Taiwanese journalist, television commentator, writer and former politician

Sisy Chen or Chen Wen-chien (陳文茜 (Tân Bûn-chhiàn, Ch'en Wen-ch'ien); born 25 March 1958) is a Taiwanese media personality and former politician. She began her political career as a law student at National Taiwan University in the late 1970s, participating in the Tangwai movement. After studying and working in the United States during the 1980s, she returned to Taiwan and served as head of publicity for the Democratic Progressive Party (DPP) from 1994 to 1998, before leaving the party over ideological differences, including her opposition to Taiwan independence. From 2002 to 2005, she served as an independent member of the Legislative Yuan, after which she transitioned to media, hosting programmes including Sisy's World News (2005–).

==Biography==

She received her LL.B. from National Taiwan University. From 1982 to 1983 she worked as the Vice Editor of the American Version of the China Times Daily News. Throughout the early 1980s, she campaigned for Tangwai candidates and published opposition essays. As a founding member of the Democratic Progressive Party in 1984, she was editor of the opposition's New Tide magazine from 1985 to 1986.
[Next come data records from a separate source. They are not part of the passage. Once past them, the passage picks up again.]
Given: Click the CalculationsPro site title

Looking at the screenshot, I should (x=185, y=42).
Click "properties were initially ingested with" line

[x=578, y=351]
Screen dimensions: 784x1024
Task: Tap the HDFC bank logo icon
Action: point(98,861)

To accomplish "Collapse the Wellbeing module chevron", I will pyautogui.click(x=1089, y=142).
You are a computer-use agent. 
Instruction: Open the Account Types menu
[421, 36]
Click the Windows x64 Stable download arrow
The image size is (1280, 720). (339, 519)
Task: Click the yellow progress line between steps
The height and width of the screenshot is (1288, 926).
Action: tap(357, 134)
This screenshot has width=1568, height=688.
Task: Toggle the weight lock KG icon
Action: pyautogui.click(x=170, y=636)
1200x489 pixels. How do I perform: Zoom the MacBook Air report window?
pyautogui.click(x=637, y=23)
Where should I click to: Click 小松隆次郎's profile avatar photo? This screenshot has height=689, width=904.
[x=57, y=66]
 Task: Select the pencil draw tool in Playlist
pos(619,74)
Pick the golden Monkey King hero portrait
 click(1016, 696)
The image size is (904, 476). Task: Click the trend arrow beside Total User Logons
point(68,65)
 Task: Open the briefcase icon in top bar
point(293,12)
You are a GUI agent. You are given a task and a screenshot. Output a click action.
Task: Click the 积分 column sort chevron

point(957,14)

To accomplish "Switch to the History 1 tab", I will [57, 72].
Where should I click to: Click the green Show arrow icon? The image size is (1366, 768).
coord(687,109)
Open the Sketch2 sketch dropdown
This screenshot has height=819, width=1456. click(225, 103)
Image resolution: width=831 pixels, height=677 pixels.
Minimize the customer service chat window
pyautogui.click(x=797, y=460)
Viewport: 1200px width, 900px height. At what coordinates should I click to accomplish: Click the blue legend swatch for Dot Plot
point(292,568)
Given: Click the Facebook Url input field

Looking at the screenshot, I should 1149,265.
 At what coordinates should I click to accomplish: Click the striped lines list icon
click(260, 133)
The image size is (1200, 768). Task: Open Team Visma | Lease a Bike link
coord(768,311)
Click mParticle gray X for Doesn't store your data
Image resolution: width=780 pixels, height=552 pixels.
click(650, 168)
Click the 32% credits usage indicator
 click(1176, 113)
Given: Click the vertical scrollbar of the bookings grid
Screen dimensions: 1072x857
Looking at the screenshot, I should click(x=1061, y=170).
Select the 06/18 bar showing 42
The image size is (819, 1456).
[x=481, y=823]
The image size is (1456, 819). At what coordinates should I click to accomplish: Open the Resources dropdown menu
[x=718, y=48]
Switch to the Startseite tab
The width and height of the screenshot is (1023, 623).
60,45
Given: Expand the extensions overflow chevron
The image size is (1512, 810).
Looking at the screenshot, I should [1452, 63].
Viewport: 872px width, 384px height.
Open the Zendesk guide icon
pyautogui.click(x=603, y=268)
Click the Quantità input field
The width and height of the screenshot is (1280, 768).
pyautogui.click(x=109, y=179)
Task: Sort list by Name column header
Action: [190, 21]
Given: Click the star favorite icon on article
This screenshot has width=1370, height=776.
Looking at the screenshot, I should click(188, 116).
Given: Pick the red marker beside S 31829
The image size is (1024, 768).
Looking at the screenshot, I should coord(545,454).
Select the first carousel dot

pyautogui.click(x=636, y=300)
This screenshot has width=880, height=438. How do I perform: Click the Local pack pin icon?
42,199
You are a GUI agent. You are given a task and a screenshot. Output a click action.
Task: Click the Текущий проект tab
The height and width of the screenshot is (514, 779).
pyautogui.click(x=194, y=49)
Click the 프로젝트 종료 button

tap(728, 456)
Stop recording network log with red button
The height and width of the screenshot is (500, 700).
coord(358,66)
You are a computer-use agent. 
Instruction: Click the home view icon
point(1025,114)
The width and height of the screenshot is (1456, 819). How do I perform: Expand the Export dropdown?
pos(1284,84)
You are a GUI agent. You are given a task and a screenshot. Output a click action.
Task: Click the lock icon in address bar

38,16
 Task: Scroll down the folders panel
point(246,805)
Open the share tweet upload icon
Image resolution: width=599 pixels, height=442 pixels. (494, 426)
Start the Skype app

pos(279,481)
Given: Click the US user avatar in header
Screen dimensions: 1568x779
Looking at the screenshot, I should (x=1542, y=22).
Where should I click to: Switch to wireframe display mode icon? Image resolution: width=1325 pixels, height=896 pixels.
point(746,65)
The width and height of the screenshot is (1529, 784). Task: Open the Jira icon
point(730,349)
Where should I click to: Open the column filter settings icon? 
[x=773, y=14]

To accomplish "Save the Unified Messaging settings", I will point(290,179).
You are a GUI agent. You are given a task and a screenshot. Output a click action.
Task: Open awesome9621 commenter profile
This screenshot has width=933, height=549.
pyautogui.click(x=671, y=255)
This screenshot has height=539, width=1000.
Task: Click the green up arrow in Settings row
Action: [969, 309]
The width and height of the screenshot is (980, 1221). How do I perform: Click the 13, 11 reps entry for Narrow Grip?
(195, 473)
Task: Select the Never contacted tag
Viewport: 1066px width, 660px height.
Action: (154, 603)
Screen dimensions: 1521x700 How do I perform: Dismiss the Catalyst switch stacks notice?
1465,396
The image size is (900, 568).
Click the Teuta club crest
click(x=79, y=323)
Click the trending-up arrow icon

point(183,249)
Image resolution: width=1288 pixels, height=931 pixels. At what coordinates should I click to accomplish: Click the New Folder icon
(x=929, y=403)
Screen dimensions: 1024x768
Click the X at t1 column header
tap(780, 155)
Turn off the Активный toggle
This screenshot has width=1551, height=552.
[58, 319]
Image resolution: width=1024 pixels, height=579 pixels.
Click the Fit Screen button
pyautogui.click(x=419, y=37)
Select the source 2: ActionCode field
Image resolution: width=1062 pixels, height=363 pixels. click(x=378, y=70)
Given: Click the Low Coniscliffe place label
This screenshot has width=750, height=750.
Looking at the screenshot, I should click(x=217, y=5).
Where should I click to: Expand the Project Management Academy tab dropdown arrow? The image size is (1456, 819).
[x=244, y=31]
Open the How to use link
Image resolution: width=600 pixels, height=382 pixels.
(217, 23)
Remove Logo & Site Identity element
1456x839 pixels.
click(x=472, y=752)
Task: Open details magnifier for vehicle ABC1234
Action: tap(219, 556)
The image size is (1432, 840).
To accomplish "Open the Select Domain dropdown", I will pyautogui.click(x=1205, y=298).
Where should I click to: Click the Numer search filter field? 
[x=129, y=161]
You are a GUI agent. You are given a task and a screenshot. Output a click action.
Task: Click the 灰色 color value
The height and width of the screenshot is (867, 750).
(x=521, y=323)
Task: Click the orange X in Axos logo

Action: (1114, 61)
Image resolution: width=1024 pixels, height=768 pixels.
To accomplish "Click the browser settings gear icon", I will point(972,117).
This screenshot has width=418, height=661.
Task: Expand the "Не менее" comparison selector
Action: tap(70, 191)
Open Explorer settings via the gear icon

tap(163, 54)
Chen then travelled to the United States to pursue a doctorate at the University of California, Berkeley and later at the New School for Social Research in New York City. She did not complete her studies.

In the early 1990s, Sisy Chen remained active in Taiwanese society as a member of the UN Minority Group for Asia, the chairperson of the Taiwan Relations Center's office of the UN, and the producer for Italian National Broadcast's Asia Department. TVBS voted her No. 4 in its 1995 top ten list in Taiwan. In 1996, she worked as General Manager of Song Records. As she gained more fame as an outspoken and blunt commentator, her position in the Democratic Progressive Party rose and she was appointed director of the DPP Culture and Information Department. Beginning in 1998, she hosted Women's Talk on TVBS and promoted women's issues.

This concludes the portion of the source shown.